_RECORDS FOR THE EXERCISE_.
━━━━━━━━━━━━━━━━━━━━

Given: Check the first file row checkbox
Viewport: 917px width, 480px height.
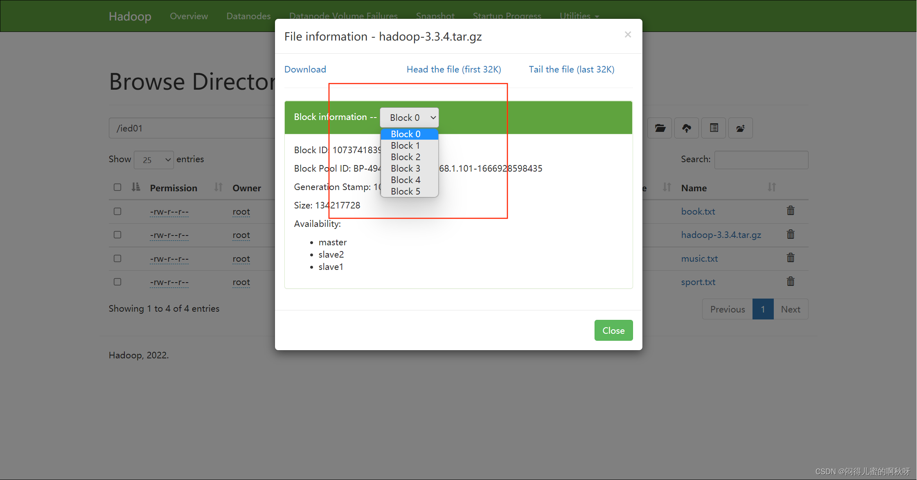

━━━━━━━━━━━━━━━━━━━━

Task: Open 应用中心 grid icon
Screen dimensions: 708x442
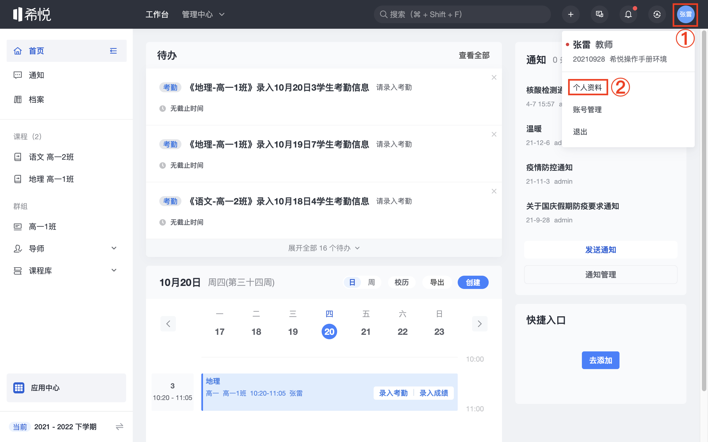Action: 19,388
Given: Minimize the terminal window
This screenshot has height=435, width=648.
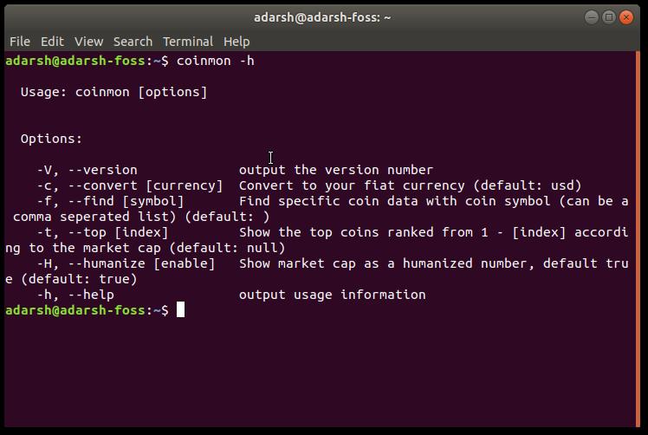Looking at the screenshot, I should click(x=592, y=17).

━━━━━━━━━━━━━━━━━━━━

_EXERCISE_.
Copy out the lines from the one containing "Task: Open 应用中心 grid icon" through the one containing "Looking at the", leaving out the pictures.

_TASK ANSWER_.
Task: Open 应用中心 grid icon
Screen dimensions: 708x442
Action: 19,388
Given: Minimize the terminal window
This screenshot has height=435, width=648.
Looking at the screenshot, I should click(x=592, y=17).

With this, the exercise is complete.